The method is meant to be global, with tools to be used for any fractional order, and this, of course, is given a limited domain. The positive numerical results show that ENDT is technically proficient and can be a useful tool for the precise solution of generalized fractional differential equations in several engineering and scientific applications.

The ENDT approach provides great precision, stability, and efficiency. By guaranteeing higher convergence, simplicity of implementation, and more general applicability in physics, biology, and engineering, it beats conventional approaches.

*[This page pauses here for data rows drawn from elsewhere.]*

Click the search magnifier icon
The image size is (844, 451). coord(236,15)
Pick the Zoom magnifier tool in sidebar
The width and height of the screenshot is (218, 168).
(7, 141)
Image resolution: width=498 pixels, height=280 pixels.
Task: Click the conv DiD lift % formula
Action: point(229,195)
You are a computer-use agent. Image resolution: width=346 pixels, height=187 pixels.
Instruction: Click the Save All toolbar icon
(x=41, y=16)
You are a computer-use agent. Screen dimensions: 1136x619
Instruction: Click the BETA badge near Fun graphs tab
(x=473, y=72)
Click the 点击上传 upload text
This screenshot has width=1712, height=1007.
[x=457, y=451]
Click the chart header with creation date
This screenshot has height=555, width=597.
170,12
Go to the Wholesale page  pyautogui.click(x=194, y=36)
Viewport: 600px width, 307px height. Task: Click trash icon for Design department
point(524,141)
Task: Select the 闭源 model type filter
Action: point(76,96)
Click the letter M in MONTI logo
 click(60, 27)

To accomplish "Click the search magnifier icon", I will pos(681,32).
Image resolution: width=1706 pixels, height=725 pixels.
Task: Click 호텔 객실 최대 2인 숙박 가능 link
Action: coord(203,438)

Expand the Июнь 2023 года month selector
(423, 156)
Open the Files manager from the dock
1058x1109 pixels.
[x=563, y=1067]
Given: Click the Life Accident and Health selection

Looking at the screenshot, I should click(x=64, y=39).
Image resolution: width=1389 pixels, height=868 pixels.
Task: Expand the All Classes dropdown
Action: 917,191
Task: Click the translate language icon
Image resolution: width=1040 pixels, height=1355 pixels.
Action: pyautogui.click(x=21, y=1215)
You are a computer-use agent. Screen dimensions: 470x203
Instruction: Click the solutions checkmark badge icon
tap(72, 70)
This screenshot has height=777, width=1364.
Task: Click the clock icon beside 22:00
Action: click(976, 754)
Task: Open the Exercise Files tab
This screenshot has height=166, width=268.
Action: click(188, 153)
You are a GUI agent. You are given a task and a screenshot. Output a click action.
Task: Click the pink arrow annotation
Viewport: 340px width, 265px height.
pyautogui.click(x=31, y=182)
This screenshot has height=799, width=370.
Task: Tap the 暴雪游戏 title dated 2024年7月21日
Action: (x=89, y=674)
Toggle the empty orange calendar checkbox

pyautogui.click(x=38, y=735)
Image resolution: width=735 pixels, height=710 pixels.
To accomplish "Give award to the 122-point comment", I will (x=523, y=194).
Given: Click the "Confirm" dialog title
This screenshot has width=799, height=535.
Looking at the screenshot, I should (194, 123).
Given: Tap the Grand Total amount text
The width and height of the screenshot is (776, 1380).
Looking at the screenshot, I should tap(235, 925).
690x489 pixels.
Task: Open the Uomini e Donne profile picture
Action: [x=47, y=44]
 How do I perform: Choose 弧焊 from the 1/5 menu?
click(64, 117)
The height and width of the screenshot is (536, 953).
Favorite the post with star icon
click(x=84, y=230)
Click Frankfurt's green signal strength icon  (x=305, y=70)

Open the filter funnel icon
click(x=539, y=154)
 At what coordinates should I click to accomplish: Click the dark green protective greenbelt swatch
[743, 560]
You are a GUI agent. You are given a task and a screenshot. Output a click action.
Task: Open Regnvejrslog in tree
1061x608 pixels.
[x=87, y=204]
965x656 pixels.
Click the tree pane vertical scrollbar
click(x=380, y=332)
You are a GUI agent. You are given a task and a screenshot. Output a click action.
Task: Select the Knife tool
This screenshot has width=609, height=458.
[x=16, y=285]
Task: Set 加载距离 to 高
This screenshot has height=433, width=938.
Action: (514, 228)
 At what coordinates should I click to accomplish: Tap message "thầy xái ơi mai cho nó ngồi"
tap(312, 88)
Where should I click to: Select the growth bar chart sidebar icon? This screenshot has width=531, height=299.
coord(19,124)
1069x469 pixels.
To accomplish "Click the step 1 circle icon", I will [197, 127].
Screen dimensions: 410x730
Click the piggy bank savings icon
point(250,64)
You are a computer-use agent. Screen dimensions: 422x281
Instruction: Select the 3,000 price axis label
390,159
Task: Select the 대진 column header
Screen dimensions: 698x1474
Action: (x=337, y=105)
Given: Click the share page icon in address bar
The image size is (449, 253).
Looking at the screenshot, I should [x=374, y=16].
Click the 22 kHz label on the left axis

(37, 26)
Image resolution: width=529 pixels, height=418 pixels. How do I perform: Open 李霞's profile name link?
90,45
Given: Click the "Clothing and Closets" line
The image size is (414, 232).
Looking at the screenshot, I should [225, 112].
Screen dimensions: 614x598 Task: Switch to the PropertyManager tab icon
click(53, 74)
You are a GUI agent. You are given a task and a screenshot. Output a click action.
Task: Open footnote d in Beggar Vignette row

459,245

This research introduces an extended numerical discretization technique (ENDT) that solves fractional Bernoulli equations and SIRD epidemic models subject to Caputo fractional derivatives with the highest accuracy and stability. ENDT accurately matches series solutions and handles memory and heredity difficulties more efficiently than typical approaches. The approach may be used for stochastic and multidimensional systems in physics, biology, and engineering. The method’s speed, variety, and reliability make it a powerful tool for solving difficult fractional differential equation problems, especially in daily settings like epidemic prediction and biological system modeling.

7. Conclusions

The extended numerical discretization technique for the solution of fractional Bernoulli equations and SIRD epidemic models under the Caputo fractional initial value problem, as discussed in the present study, is immensely accurate and versatile. The method presented has been shown to be a strong way to look at complicated systems that are controlled by FDEs. It provides solutions that are consistent, with exact results and very accurate approximate series solutions. Its memory capability and hereditary properties make it a useful tool for analyzing dynamics in physics, biology, and engineering. Furthermore, its adaptability suggests possible extensions to more intricate systems, including stochastic and multidimensional models. More research will be carried out on how to use this method for larger problems, how to combine it with more advanced computer methods, and how to use it in the real world for applications like predicting epidemics and simulating biological systems. This development opens new pathways for finding new approaches to solving complicated scientific problems. Future work will expand the suggested method to more complicated and stochastic systems, improve computing efficiency with sophisticated methodologies, and apply it to epidemic predictions and biological simulations.